**PROBLEM DETAILS**: Copy out the entries word for word, starting at the line that contains "Given: Open keyboard theme palette" and continuing through the last line of the entries.

**STORED DATA**:
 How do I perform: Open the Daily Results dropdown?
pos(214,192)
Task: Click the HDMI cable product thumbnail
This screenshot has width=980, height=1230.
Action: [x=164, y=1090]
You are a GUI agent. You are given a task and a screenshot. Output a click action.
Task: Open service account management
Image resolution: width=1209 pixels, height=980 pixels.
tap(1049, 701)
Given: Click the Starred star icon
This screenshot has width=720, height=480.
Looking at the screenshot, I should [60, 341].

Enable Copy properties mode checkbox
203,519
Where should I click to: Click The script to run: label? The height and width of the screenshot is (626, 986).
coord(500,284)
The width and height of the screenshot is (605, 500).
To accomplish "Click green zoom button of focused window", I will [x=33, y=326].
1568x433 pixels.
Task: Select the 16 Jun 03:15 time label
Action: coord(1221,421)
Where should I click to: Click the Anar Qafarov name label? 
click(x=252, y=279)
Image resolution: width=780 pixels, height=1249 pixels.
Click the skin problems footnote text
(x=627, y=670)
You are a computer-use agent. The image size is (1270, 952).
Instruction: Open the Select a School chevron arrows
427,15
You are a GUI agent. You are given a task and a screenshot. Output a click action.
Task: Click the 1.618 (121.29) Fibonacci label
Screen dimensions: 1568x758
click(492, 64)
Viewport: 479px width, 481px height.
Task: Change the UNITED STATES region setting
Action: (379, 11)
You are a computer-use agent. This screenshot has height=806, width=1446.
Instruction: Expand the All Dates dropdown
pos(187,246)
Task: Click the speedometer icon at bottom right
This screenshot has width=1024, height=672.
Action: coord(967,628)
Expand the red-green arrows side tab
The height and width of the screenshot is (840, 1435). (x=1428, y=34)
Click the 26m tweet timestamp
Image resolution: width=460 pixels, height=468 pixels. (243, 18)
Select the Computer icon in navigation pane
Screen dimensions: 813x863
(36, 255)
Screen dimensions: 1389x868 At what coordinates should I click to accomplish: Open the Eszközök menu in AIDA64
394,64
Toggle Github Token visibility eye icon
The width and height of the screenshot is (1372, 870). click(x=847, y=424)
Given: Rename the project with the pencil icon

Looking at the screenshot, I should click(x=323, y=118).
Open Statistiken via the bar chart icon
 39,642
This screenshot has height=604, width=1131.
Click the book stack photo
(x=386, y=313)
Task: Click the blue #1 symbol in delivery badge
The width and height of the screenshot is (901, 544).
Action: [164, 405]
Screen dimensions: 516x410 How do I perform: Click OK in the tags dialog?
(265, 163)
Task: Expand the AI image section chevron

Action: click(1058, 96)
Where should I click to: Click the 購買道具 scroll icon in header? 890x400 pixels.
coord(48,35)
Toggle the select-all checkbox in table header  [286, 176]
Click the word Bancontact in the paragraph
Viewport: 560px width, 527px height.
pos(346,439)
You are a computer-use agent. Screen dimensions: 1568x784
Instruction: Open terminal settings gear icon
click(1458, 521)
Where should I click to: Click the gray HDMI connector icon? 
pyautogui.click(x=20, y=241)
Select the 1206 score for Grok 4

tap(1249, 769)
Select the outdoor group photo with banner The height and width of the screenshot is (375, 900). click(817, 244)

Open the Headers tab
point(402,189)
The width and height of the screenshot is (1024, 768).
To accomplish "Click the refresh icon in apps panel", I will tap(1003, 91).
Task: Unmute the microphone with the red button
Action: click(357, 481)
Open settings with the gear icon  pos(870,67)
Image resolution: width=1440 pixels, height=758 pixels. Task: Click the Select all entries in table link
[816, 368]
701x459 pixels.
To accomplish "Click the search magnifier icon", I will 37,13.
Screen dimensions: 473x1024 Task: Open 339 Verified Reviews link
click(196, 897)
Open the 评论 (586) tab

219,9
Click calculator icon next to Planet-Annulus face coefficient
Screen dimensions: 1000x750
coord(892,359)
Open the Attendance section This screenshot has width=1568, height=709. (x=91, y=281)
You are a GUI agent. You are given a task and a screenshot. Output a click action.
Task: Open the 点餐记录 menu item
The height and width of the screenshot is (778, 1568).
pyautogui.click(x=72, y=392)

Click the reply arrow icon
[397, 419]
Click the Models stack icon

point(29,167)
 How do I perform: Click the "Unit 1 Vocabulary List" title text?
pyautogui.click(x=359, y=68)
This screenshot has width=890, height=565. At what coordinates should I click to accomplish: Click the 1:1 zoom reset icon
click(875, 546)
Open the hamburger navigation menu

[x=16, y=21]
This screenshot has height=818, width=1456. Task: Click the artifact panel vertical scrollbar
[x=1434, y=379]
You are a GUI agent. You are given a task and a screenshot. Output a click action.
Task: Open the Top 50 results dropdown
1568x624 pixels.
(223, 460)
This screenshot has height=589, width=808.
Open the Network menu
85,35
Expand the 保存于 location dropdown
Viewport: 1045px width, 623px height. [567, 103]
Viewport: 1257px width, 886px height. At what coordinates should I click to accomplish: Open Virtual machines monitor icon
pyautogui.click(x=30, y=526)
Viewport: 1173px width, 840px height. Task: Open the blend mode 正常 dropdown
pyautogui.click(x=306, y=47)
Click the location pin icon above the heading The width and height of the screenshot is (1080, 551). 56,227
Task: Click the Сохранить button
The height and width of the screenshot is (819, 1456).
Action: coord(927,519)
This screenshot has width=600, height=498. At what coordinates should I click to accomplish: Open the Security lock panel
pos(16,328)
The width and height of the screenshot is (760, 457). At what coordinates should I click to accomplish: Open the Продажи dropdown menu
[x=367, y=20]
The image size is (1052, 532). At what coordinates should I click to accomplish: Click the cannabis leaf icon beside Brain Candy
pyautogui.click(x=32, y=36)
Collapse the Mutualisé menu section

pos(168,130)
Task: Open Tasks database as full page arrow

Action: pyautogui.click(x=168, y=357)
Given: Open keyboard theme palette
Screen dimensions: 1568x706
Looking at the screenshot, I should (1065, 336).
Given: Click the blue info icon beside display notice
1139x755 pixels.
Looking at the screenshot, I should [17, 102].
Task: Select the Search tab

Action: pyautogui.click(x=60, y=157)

**TASK SOLUTION**:
Given: Open keyboard theme palette
Screen dimensions: 1568x706
Looking at the screenshot, I should (1065, 336).
Given: Click the blue info icon beside display notice
1139x755 pixels.
Looking at the screenshot, I should [17, 102].
Task: Select the Search tab

Action: pyautogui.click(x=60, y=157)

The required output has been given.